» **Assigned task**
The answer is the line with "Terms and Conditions (104, 1037)" and every line after it to the end of the listing, retyped exactly. Pictures do not belong in it.

• • •

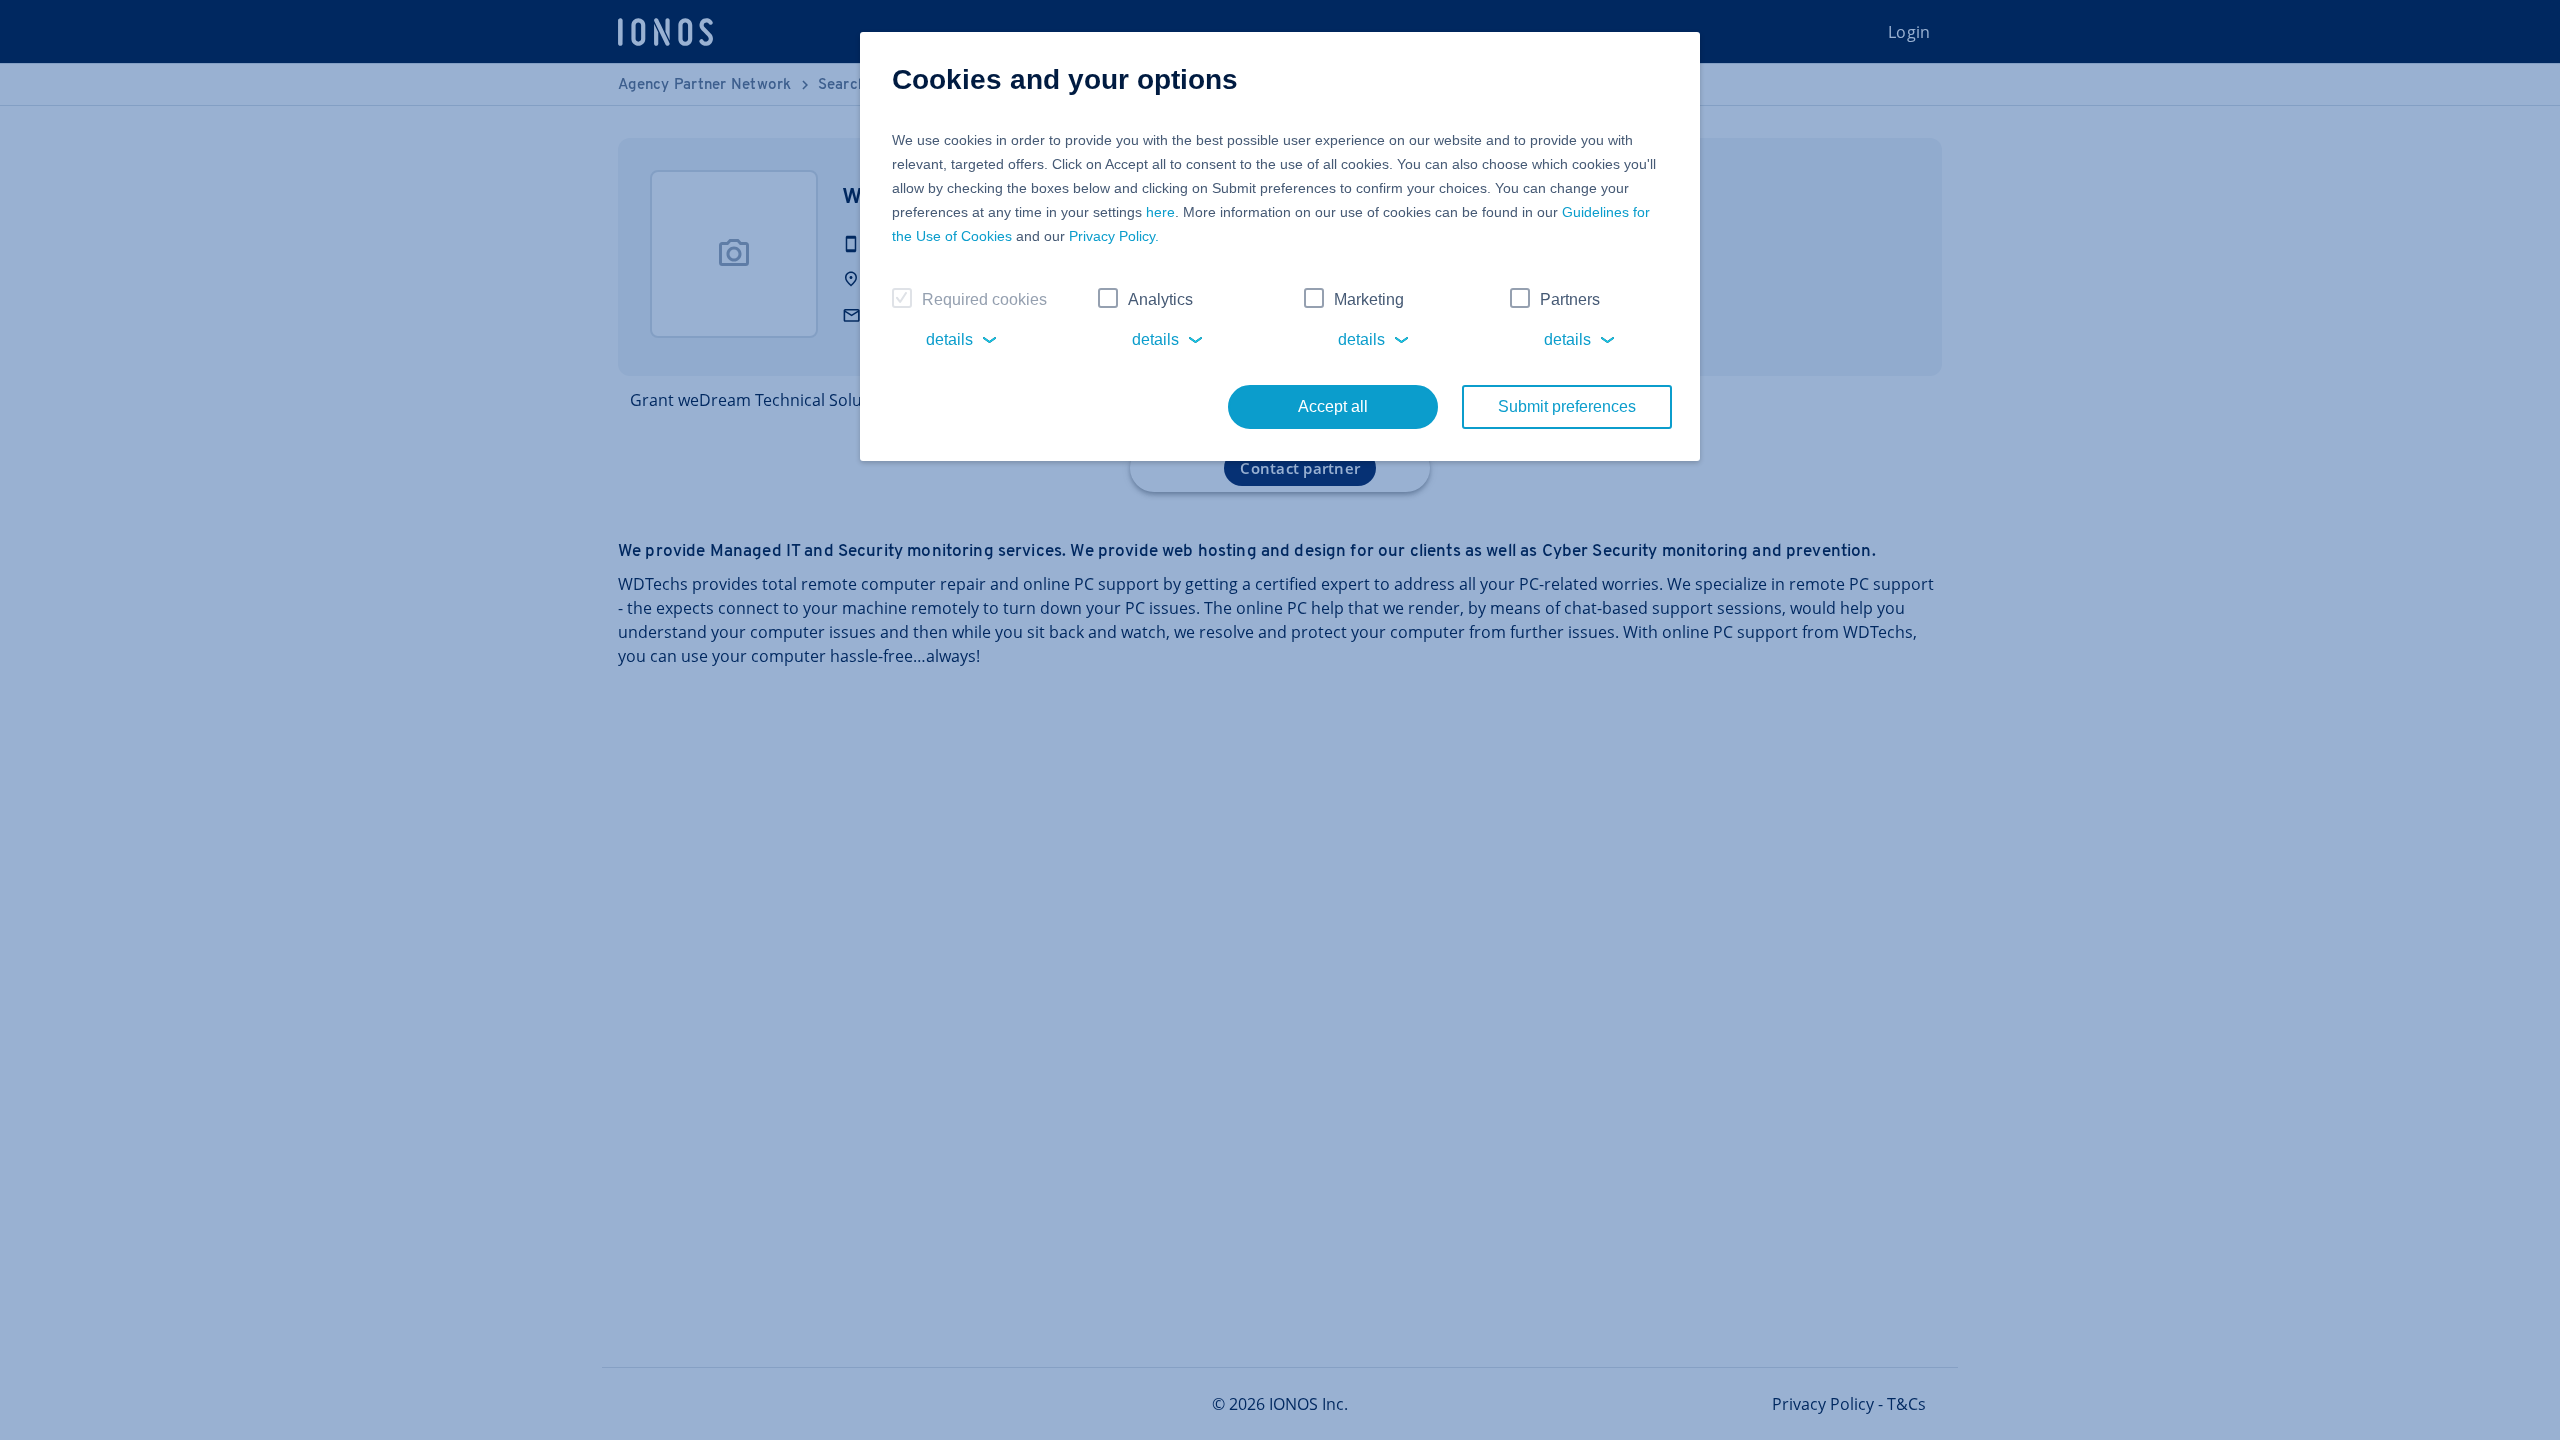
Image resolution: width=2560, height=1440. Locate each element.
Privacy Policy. (1114, 236)
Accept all (1333, 406)
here (1160, 212)
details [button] (949, 339)
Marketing (1369, 299)
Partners (1570, 299)
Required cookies (984, 299)
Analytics (1160, 299)
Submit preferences (1567, 406)
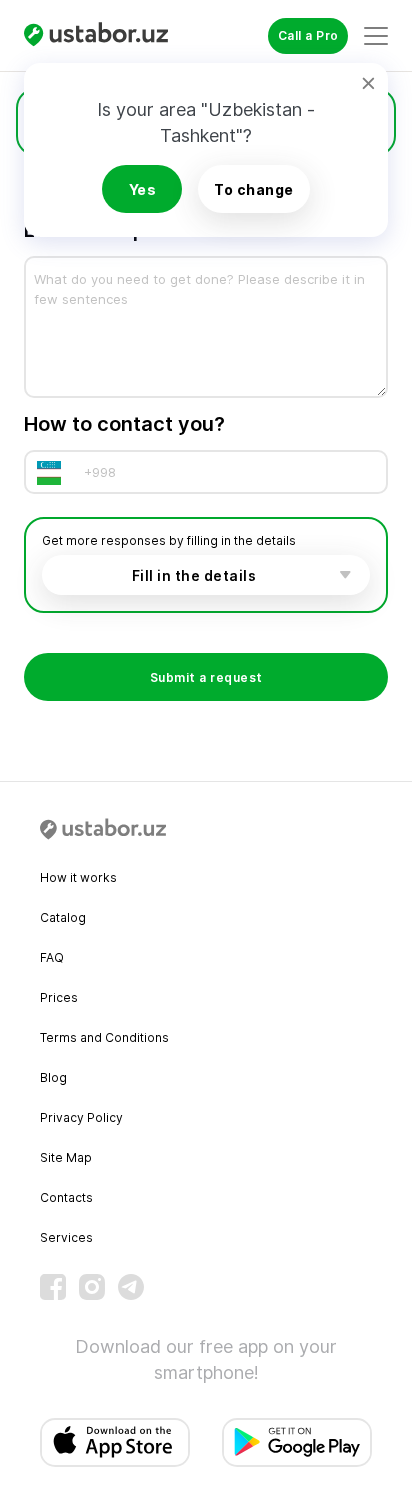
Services (66, 1237)
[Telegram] (131, 1287)
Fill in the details (194, 575)
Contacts (66, 1197)
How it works (78, 877)
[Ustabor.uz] (104, 35)
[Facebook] (53, 1287)
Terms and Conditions (104, 1037)
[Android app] (297, 1442)
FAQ (52, 957)
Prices (59, 997)
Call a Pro (308, 35)
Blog (53, 1077)
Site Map (66, 1157)
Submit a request (206, 677)
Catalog (63, 917)
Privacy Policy (81, 1117)
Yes (143, 189)
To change (254, 189)
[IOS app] (115, 1442)
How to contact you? (124, 424)
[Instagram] (92, 1287)
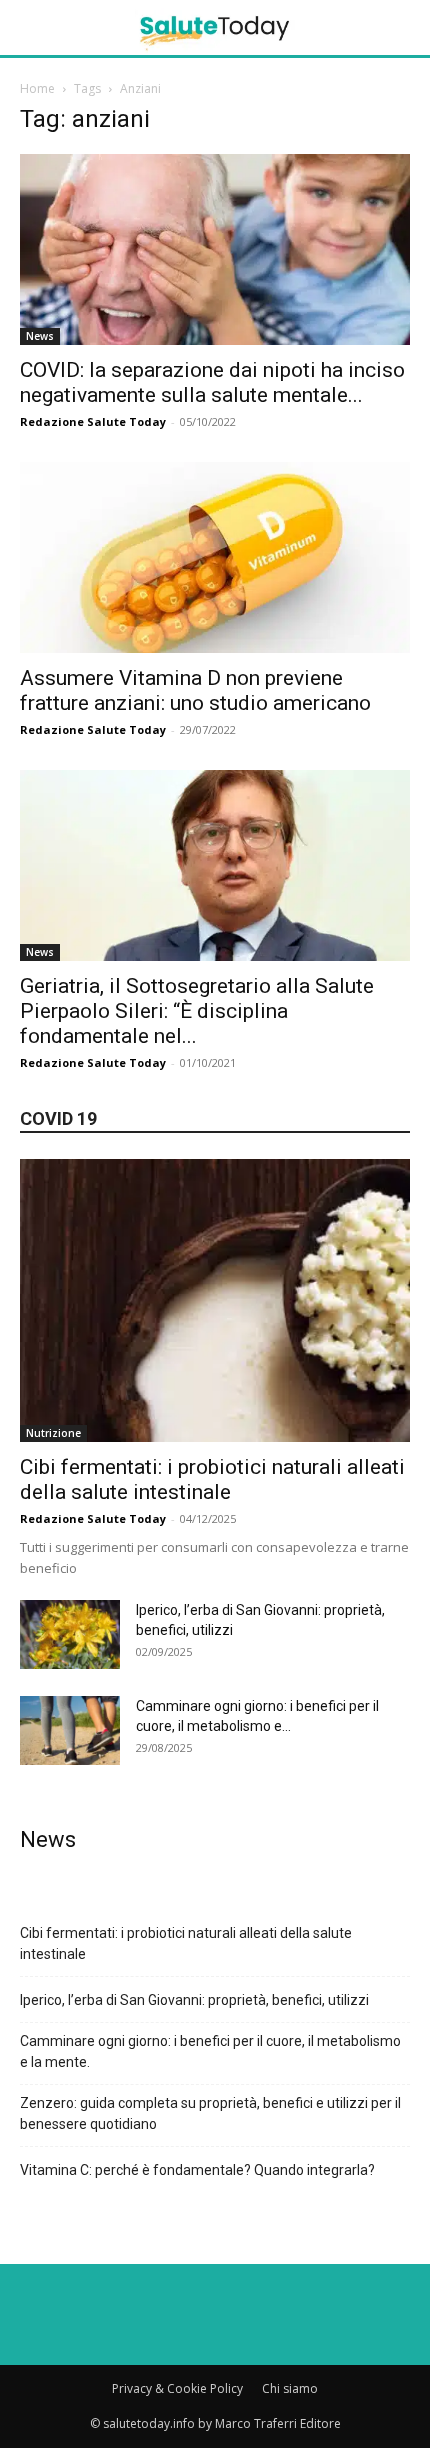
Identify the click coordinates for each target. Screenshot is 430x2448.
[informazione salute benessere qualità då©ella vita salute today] (215, 27)
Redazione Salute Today (93, 421)
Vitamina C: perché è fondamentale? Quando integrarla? (197, 2170)
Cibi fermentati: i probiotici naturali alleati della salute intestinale (212, 1479)
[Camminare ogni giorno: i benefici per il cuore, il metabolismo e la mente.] (70, 1730)
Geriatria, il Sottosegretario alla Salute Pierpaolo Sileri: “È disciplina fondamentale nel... (197, 1011)
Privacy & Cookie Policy (177, 2388)
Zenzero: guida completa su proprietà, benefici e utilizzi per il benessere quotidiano (210, 2113)
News (40, 336)
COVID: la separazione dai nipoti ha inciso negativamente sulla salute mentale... (212, 382)
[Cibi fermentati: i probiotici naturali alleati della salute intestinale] (215, 1300)
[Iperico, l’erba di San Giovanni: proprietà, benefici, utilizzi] (70, 1634)
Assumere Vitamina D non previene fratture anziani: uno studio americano (195, 690)
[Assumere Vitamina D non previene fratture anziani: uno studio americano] (215, 557)
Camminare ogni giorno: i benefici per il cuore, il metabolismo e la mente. (210, 2051)
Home (37, 88)
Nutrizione (53, 1433)
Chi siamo (290, 2388)
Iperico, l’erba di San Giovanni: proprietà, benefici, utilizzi (194, 2000)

• • •

» **Response for this exercise**
Terms and Conditions (104, 1037)
[Android app] (297, 1442)
FAQ (52, 957)
Prices (59, 997)
Call a Pro (308, 35)
Blog (53, 1077)
Site Map (66, 1157)
Submit a request (206, 677)
Catalog (63, 917)
Privacy Policy (81, 1117)
Yes (143, 189)
To change (254, 189)
[IOS app] (115, 1442)
How to contact you? (124, 424)
[Instagram] (92, 1287)
Identify the click coordinates for each target. Screenshot is 430x2448.
[informazione salute benessere qualità då©ella vita salute today] (215, 27)
Redazione Salute Today (93, 421)
Vitamina C: perché è fondamentale? Quando integrarla? (197, 2170)
Cibi fermentati: i probiotici naturali alleati della salute intestinale (212, 1479)
[Camminare ogni giorno: i benefici per il cuore, il metabolismo e la mente.] (70, 1730)
Geriatria, il Sottosegretario alla Salute Pierpaolo Sileri: “È disciplina fondamentale nel... (197, 1011)
Privacy & Cookie Policy (177, 2388)
Zenzero: guida completa su proprietà, benefici e utilizzi per il benessere quotidiano (210, 2113)
News (40, 336)
COVID: la separazione dai nipoti ha inciso negativamente sulla salute mentale... (212, 382)
[Cibi fermentati: i probiotici naturali alleati della salute intestinale] (215, 1300)
[Iperico, l’erba di San Giovanni: proprietà, benefici, utilizzi] (70, 1634)
Assumere Vitamina D non previene fratture anziani: uno studio americano (195, 690)
[Assumere Vitamina D non previene fratture anziani: uno studio americano] (215, 557)
Camminare ogni giorno: i benefici per il cuore, il metabolismo e la mente. (210, 2051)
Home (37, 88)
Nutrizione (53, 1433)
Chi siamo (290, 2388)
Iperico, l’erba di San Giovanni: proprietà, benefici, utilizzi (194, 2000)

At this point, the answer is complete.